● Tujuan Tugas
Tulis lanjutan siaran pers tentang semburan lumpur Bleduk Kesongo, dimulai tepat setelah kalimat terakhirnya.
┌─ Teks Sumber
News Details

  • 12-09
  • 2020

SEMBURAN LUMPUR BLEDUK KESONGO: BELAJAR DARI FENOMENA KEBUMIAN UNTUK MITIGASI BENCANA

SIARAN PERS

IKATAN AHLI GEOLOGI INDONESIA


Jakarta, 9 September 2020




SEMBURAN LUMPUR BLEDUK KESONGO: Belajar dari fenomena kebumian untuk mitigasi bencana


Fenomena alam, selalu menjadi perbincangan publik. Media massa, diperkuat media on-line, selalu muncul paling awal terkait fenomena alam. Demikian juga pemberitaan fenomena Bleduk Kesongo yang meletup pada 27 Agustus 2020. IAGI. Sebagai lembaga asosiasi profesi geologi, IAGI ingin memberikan penjelasan secara utuh, agar fenomena alam Bleduk Kesongo tidak hadir sebagai informasi yang terpisah-pisah.Informasi geologis dan geografis, beserta kondisi historis kebumian perlu disampaikan ke masyarakat. Baik sebagai hal yang berpotensi positif bagi inventori sumber daya, maupun langkah-langkah mitigasi terhadap fenomena alam yang berpotensi menjadi bencana. Hal ini sangat diperlukan agar menjadi edukasi bagi masyarakat.
└─
┌─ Entri Kumpulan Data
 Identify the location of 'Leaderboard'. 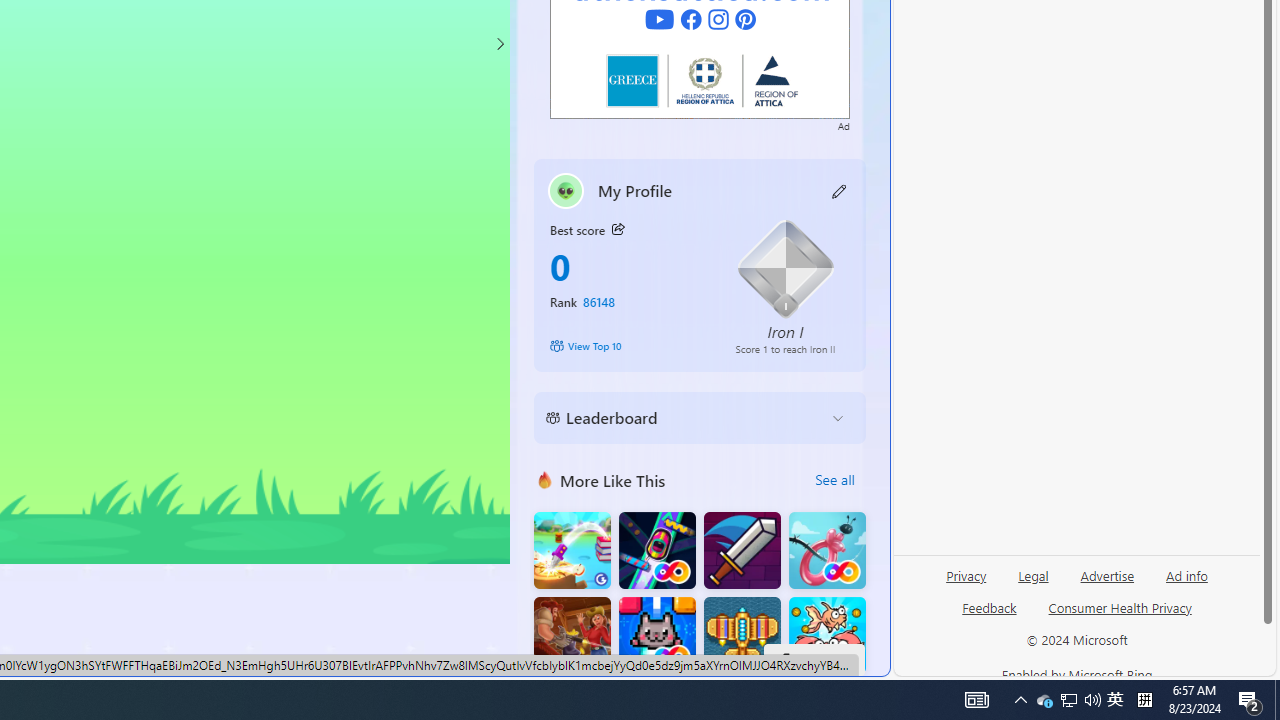
(684, 416).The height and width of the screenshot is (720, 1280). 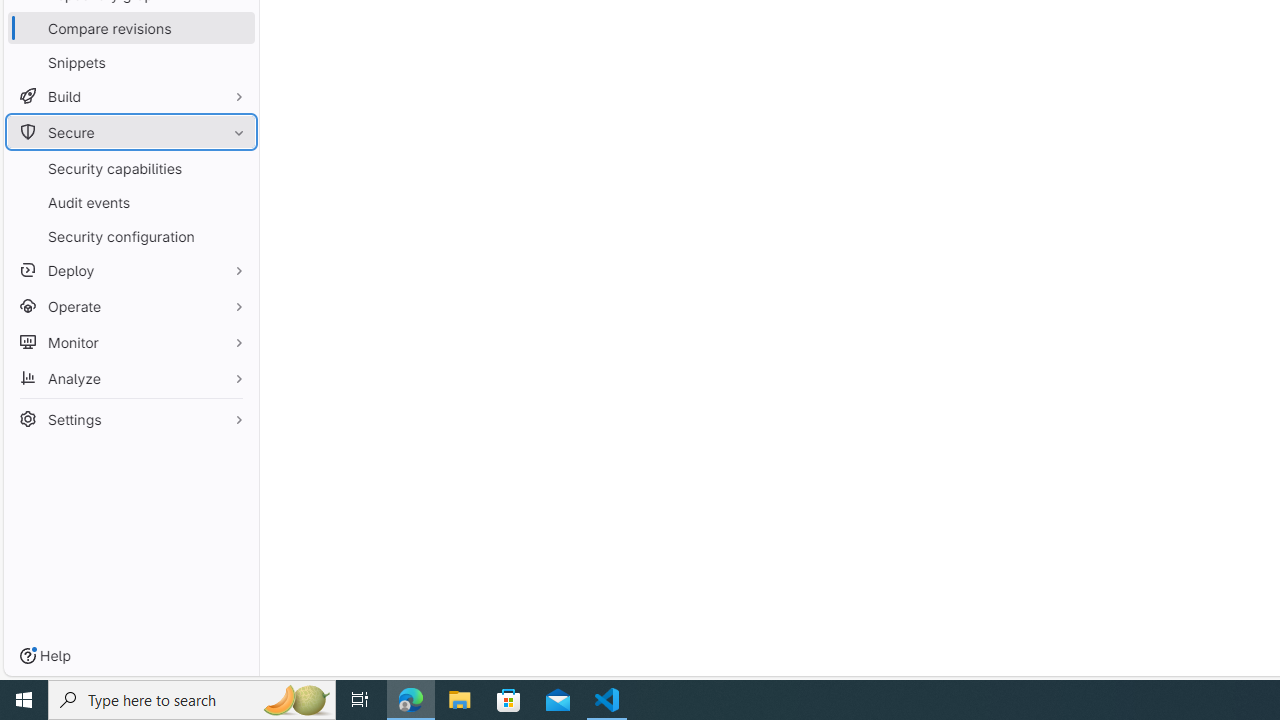 I want to click on 'Security configuration', so click(x=130, y=235).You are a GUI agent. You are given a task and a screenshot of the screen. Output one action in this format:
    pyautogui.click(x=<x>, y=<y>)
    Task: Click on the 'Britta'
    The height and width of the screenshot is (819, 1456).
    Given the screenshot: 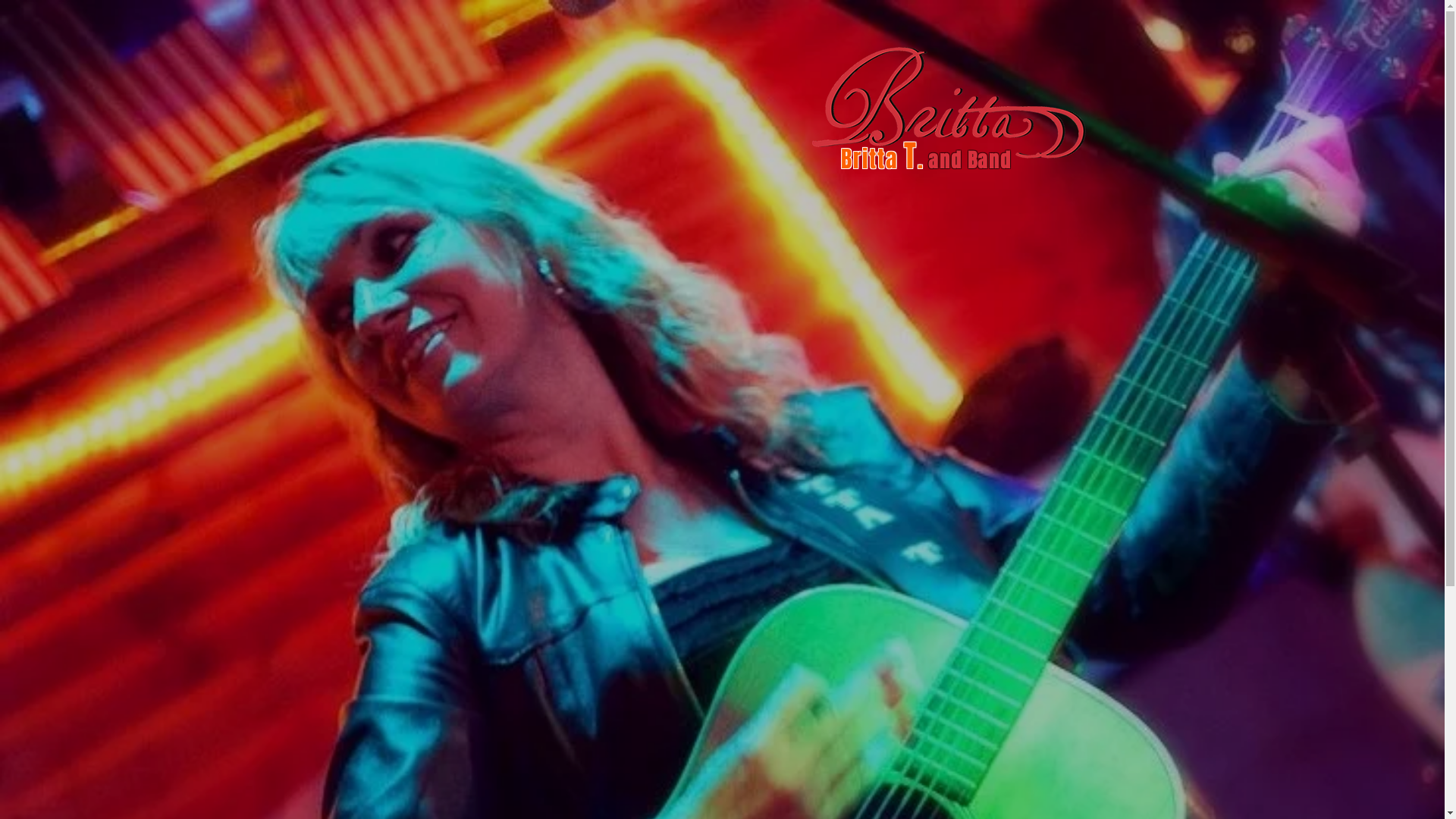 What is the action you would take?
    pyautogui.click(x=869, y=158)
    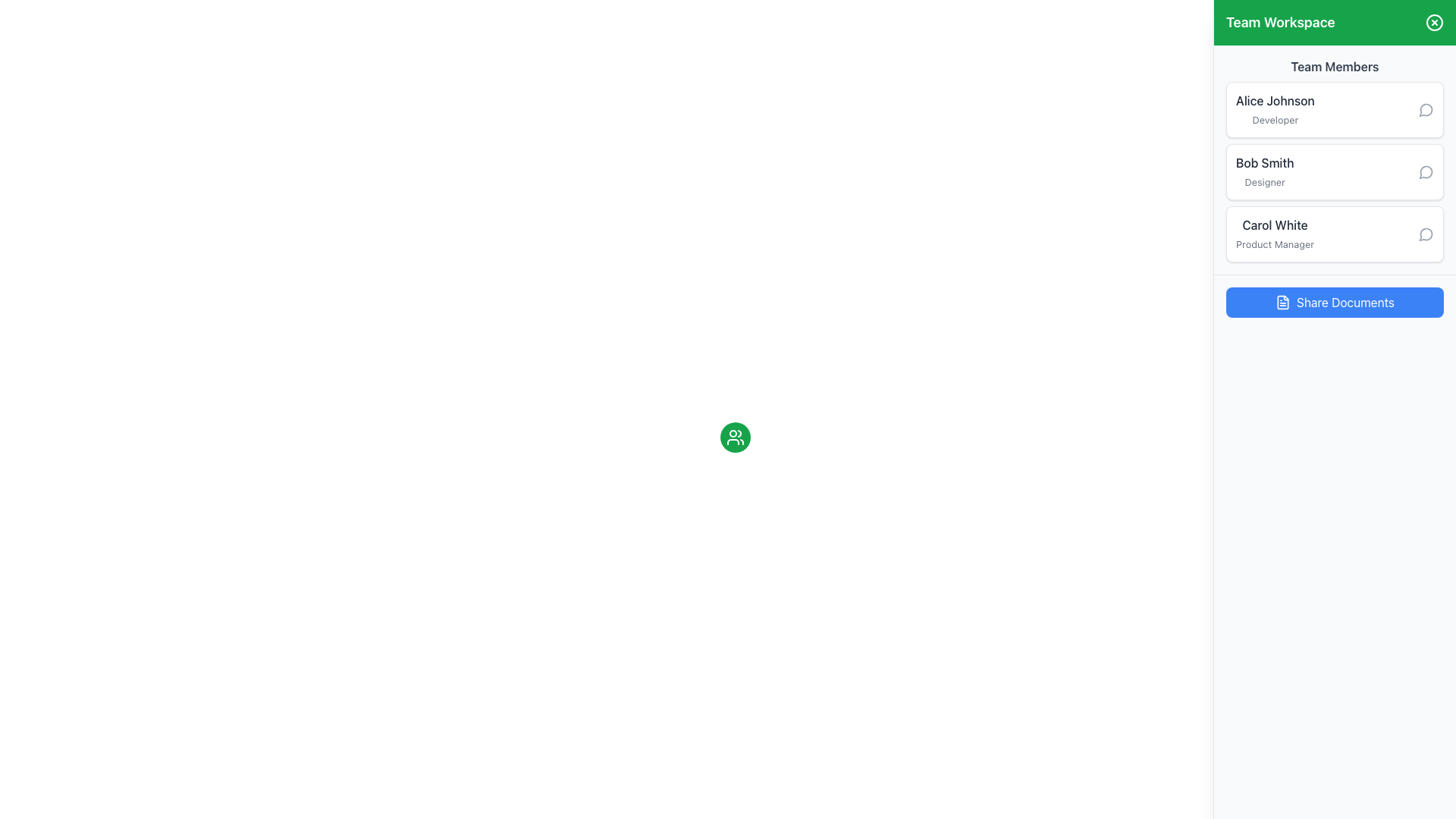 The width and height of the screenshot is (1456, 819). What do you see at coordinates (1426, 234) in the screenshot?
I see `the circular chat icon located under 'Team Workspace' next to 'Carol White', which is the right-most icon in its row` at bounding box center [1426, 234]. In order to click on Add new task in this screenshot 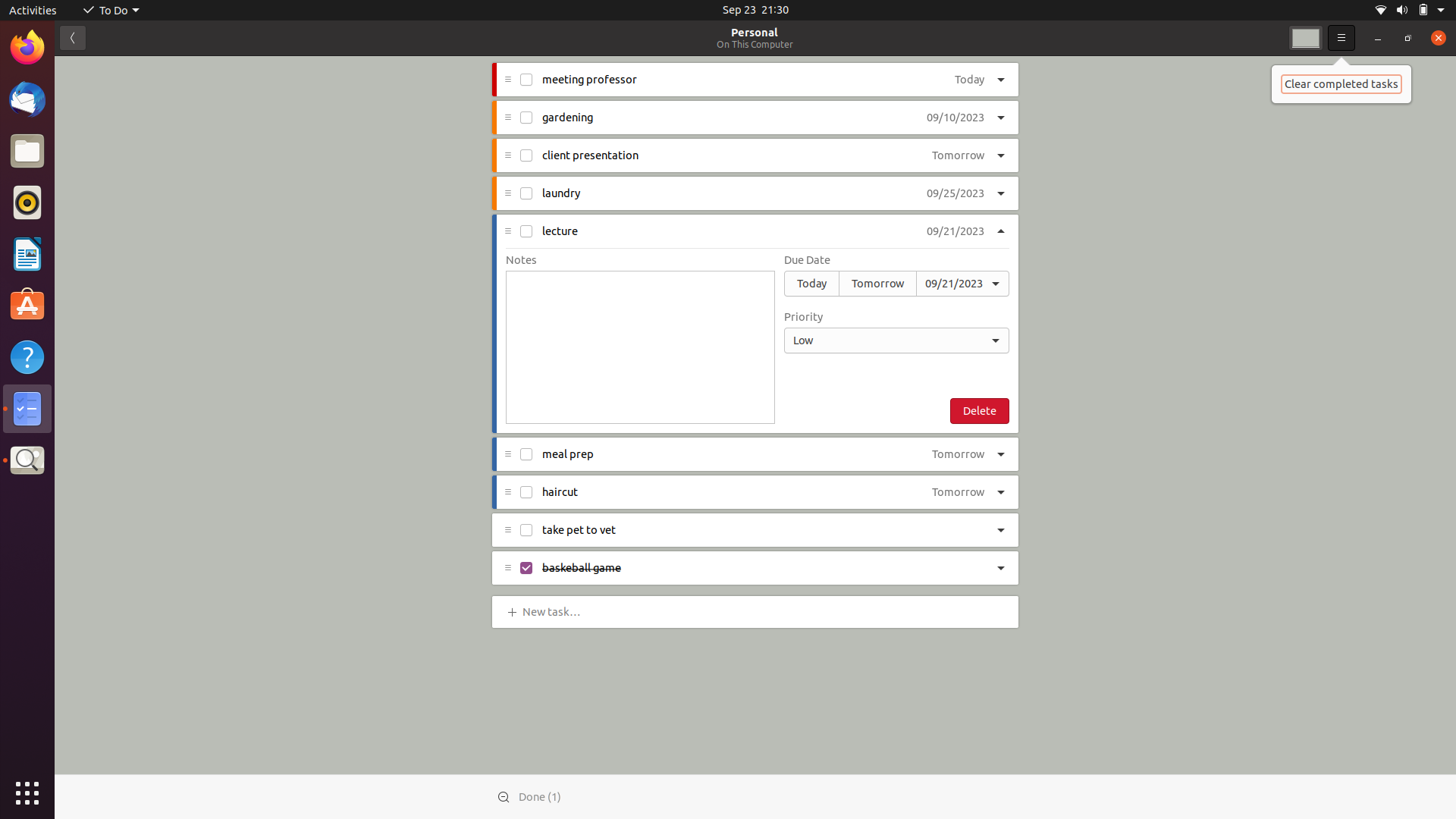, I will do `click(554, 610)`.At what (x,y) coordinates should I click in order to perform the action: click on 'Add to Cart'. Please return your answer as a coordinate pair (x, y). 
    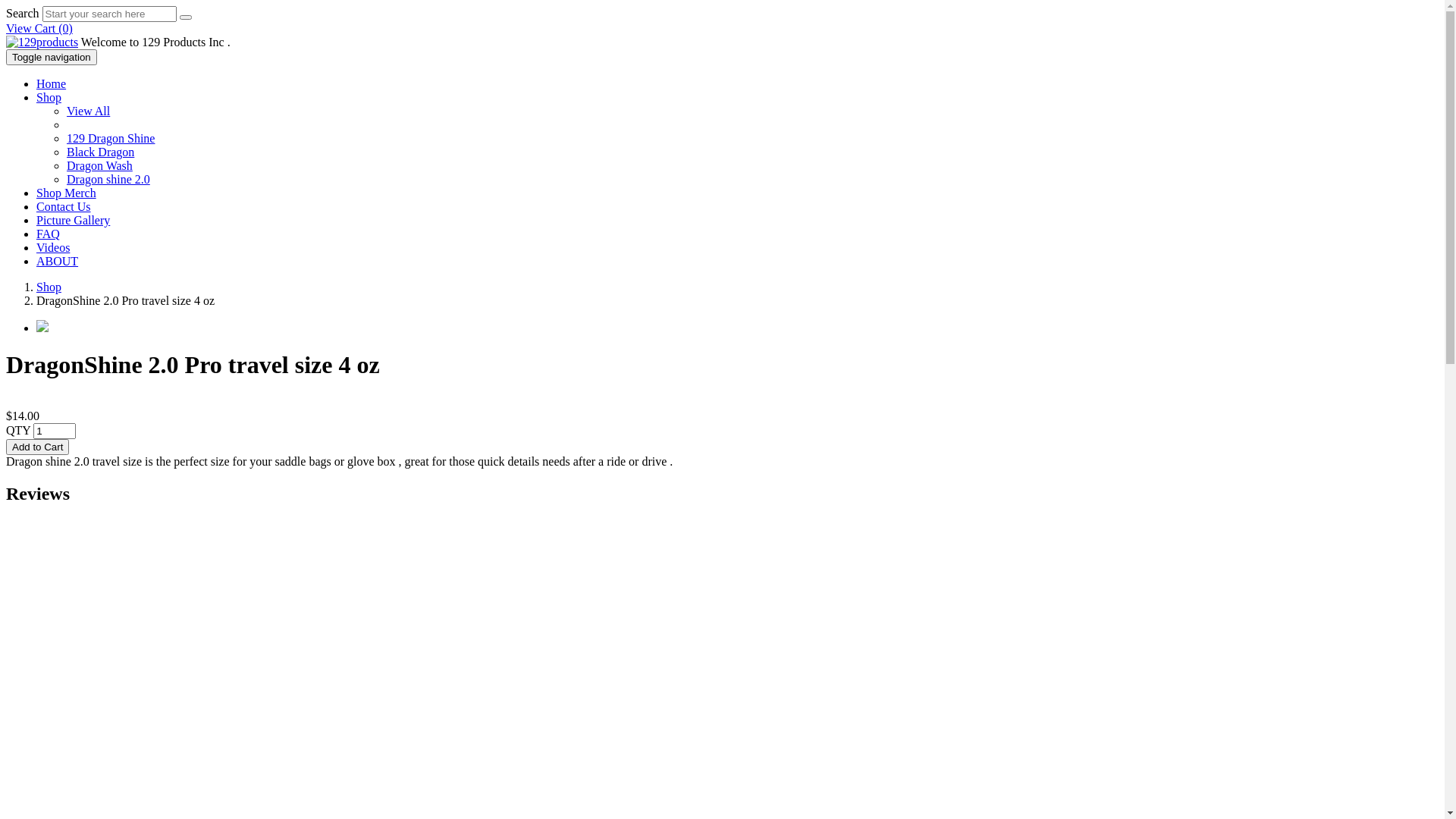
└─
● Jawaban Soal
MENGENAL FENOMENA BLEDUK KESONGO


Kejadian semburan lumpur di Blora (Kesongo) dan Sidoarjo (Lusi), memiliki kenampakan yang mirip yaitu menyemburnya lumpur dari dalam bumi (bawah permukaan) akibat lapisan batuan dekat permukaan, yang karena suatu sebab, tidak kuat menahan tekanan pada lapisan batuan di bawahnya yang memiliki tekanan luap (overpressured). Namun secara karakter menurut Dr. Ir. M. Burhannudinnur, M.Sc. IPM. yang adalah Wakil Ketua Umum IAGI sekaligus Ketua ASPRODITEGI (Asosiasi Program Studi Teknik Geologi) menyebutkan dalam penelitiannya (Burhannudinnur, 2013) bahwa Gunung Lumpur Kesongo dan Gunung Lumpur Lusi memiliki beberapa perbedaan. Gunung Lumpur Kesongo (dikenal pula sebagai Bleduk Kesongo) merupakan gunung lumpur yang berasosiasi dengan sesar/ patahan yang secara struktur berada di puncak antiklin berarah barat timur, sedangkan Gunung Lumpur Lusi berasosiasi dengan struktur diapir atau mud diapir. Ketebalan batuan sedimen dari Gunung Lumpur Kesongo berkisar sekitar 1.000 m – 3.000 m, sedangkan Gunung Lumpur Lusi memiliki ketebalan lebih besar dari 3.000 m.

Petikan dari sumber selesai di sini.